Friday, April 1, 2016

IMOCA. Moustache ou pas? Clip hélico - Mono 60 Edmond de Rothschild dans la brise (30 noeuds) - VI

IMOCA. Moustache ou pas?
That is the question? At least for the way it's presented, or with something else?

- Vendee Globe Race 2016. The most exciting event in sailboat racing, going around the world single-handed aboard sophisticated 60' machines, without stop nor assistance, and the last time in 78 days, 4 years ago.
- This year, the last generation of boats is with foils, lifting the hull to reduce displacement and drag, with the aim to increase performance. The problem, the older boats have won all the major races since the last edition according to the VendeeGlobe Organization. For an introduction, the video of the Edmond de Rothschild makes you appreciate what is involved.

- My own interest in foils, besides keels and rudders, happened when I ran across the Palmquist's Patent in the late '80s. What would be called DSS today, being something very similar in most aspects. At the time, I designed the Monomaran following the principles of the original patent but adopted a different hull shape.

- Then came a 30' with variable geometry, pushing the side daggerboard to the stern to compensate for the diverse positions of the swing keel. Admittedly something that would need some serious trials and error. I think that stern location could be of benefit to powerboats. (see older Post: L'Aileron).
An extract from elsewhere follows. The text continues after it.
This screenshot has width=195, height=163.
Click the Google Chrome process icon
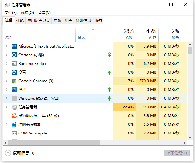point(14,81)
- Then came one IMOCA study with curved foils. The rules allow for 5 appendages and where previously we had straight daggerboards to fight leeway, they became curved to add lift. For more information, see older Post: Vendee Globe 2012.

- Then came last America's Cup with foiling, catamarans barely touching the water; the closest to airlift. I used the same kind of foils on an IMOCA rendering. The conventional daggerboard is bent in half to give both lift and resistance to drifting. The problem came with the need to close the foil flush with the hull. Implicating the build of internal boxes to receive the two arms; one to be deployed, the other one to close the hull. A complicated system, see older Post: Amica 60 Shape and the America's Cup 2013.

- After the above and the video maybe you want to see mustache(s) on IMOCA's boats. Two examples. Safran and Rothschild. One is retracted, the other is deployed into position. The inboard end to lift the boat, the outboard to prevent sagging sideways with its vertical tongue. It is not hard to see that you need serious construction and reinforcement to take on the loads. The last Transat did not bode well for the system. Of the new boats fitted with mustaches, only one managed to finish the race.

- Considering all the above of the current crop, maybe there is another venue. Affronting a Vendee Globe is prone to offer plenty of opportunities for breakage between all the appendages. My proposition is to dial down and fit what is, in fact, an old fashion leeboard. Articulated on the outside of the hull and fitted with a fuse line to retract against the shell. Imoca boats are not the best approach to test considering the expense, but I am using the current coverage to advance with the proposition and its extension to another type of sailboats.

- For this project, the length of the daggerboard as seen on many Imoca's 60 is the starting point. It's area, depth is as efficient as possible to counteract leeway. Certainly compared to the vertical part of the Moustache as seen on the new boats. There is no need to curve the board, the sideboard creates the foiling lift. This type of boats are sailing at a high angle of heel and the topsides and daggerboard will duplicate that angle.

- The plank board set perpendicular in this example will have to be studied with a prototype or tank testing to establish its proper height, angle, and shape built into the dagger.



  1. Nice works !
    Best regards.
    Jean-marc NOURRY

  2. Thank you. Would be nice to try on a Mini Transat!

  3. Very great post. I simply stumbled upon your blog and wanted to say that I have really well Seafarer repairs. After all I’ll be subscribing on your feed and I am hoping you write again very soon!

  4. Thank you Charlie. Cannot wait for the Vendee 2016!